Israel hands over more West Bank land to Palestinians

September 10, 1999
Web posted at: 7:00 p.m. EDT (2300 GMT)

JERUSALEM (CNN) -- Israel transferred 7 percent of the West Bank to Palestinian civil control on Friday, three days ahead of deadline, giving fresh momentum to a newly reinvigorated Middle East peace process.

Israeli representatives presented Palestinian Authority President Yasser Arafat maps detailing the handover of some 400 square kilometers of the West Bank. After Arafat gave his approval, the maps were signed by Haj Ismail, commander of Palestinian national forces in the West Bank and Gaza.

Though the agreement relinquishes civil authority to the Palestinians, Israel retains overall security responsibility for the time being, and has not withdrawn any troops. But Palestinians say civil administration of the new territory -- known under the agreement as Area B -- is important.

"In these areas that are transferred to Area B, people will know: No settlements, no confiscation of land because the land becomes Palestinian, no house demolition, nothing of this," said chief Palestinian negotiator Saeb Erakat.

First land transfer since November

The handover was the first transfer of land since Israel withdrew from 2 percent of the West Bank last November under former Prime Minister Benjamin Netanyahu. Israel froze the Wye River land-for-security accord one month later, accusing the Palestinians of failing to fulfill their security responsibilities.

What this task involves:
Transcribe the whole news report on Israel's 1999 West Bank land handover word for word. The lines that follow have no connection to the news report on the West Bank land transfer.

Records shown:
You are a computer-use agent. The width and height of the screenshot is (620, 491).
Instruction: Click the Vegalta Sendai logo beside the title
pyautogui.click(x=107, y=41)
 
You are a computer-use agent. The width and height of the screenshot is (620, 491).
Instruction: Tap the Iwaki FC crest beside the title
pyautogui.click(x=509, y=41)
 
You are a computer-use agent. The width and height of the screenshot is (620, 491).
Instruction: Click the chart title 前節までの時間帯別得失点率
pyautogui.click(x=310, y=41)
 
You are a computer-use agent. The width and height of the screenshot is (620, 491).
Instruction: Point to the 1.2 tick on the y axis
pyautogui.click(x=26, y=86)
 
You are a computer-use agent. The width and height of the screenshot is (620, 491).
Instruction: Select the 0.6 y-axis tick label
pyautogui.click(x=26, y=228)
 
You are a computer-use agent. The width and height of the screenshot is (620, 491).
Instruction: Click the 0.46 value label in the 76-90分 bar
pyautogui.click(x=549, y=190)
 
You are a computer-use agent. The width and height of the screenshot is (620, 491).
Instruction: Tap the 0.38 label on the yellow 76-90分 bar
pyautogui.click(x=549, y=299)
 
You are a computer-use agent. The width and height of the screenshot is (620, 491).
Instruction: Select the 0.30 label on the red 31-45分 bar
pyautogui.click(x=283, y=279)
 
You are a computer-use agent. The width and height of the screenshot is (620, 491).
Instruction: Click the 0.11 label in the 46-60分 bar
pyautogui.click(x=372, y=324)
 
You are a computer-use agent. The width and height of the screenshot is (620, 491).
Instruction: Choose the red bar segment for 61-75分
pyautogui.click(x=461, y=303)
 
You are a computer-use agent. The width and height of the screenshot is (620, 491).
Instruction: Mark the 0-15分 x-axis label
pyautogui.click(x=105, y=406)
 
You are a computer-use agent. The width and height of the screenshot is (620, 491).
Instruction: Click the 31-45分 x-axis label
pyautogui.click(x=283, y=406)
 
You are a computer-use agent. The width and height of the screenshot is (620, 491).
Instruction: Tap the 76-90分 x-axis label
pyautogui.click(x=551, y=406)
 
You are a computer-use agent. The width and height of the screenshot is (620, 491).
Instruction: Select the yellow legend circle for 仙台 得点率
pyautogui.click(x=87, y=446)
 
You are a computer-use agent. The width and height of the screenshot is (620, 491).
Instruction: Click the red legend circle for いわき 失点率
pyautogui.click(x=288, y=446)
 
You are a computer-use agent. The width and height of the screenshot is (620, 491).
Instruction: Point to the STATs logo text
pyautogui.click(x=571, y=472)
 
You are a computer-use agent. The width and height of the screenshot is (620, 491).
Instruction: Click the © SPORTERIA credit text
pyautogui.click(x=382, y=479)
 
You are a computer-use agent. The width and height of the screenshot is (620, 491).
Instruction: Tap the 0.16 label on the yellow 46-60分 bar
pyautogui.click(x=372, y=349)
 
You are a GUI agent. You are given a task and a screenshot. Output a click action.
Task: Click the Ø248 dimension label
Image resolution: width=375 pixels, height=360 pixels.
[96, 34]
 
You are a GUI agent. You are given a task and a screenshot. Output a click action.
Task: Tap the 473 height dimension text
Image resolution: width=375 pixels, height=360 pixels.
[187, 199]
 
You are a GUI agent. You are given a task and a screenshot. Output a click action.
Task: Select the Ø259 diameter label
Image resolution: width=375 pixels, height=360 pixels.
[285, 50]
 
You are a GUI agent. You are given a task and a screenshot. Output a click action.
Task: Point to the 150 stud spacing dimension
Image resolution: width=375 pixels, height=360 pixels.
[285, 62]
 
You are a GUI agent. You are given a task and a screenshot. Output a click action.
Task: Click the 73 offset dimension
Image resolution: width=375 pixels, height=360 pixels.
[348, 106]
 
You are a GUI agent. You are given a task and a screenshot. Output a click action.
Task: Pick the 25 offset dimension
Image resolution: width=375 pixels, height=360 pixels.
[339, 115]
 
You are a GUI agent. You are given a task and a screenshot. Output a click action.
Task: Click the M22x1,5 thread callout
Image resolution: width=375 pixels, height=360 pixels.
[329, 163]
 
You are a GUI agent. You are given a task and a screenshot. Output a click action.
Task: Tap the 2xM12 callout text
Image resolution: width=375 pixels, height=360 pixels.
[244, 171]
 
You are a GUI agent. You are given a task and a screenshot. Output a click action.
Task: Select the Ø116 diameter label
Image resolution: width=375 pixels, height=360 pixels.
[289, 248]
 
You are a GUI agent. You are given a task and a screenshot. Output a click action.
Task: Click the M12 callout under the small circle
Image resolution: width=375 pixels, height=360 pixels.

Written solution:
Israel hands over more West Bank land to Palestinians

September 10, 1999
Web posted at: 7:00 p.m. EDT (2300 GMT)

JERUSALEM (CNN) -- Israel transferred 7 percent of the West Bank to Palestinian civil control on Friday, three days ahead of deadline, giving fresh momentum to a newly reinvigorated Middle East peace process.

Israeli representatives presented Palestinian Authority President Yasser Arafat maps detailing the handover of some 400 square kilometers of the West Bank. After Arafat gave his approval, the maps were signed by Haj Ismail, commander of Palestinian national forces in the West Bank and Gaza.

Though the agreement relinquishes civil authority to the Palestinians, Israel retains overall security responsibility for the time being, and has not withdrawn any troops. But Palestinians say civil administration of the new territory -- known under the agreement as Area B -- is important.

"In these areas that are transferred to Area B, people will know: No settlements, no confiscation of land because the land becomes Palestinian, no house demolition, nothing of this," said chief Palestinian negotiator Saeb Erakat.

First land transfer since November

The handover was the first transfer of land since Israel withdrew from 2 percent of the West Bank last November under former Prime Minister Benjamin Netanyahu. Israel froze the Wye River land-for-security accord one month later, accusing the Palestinians of failing to fulfill their security responsibilities.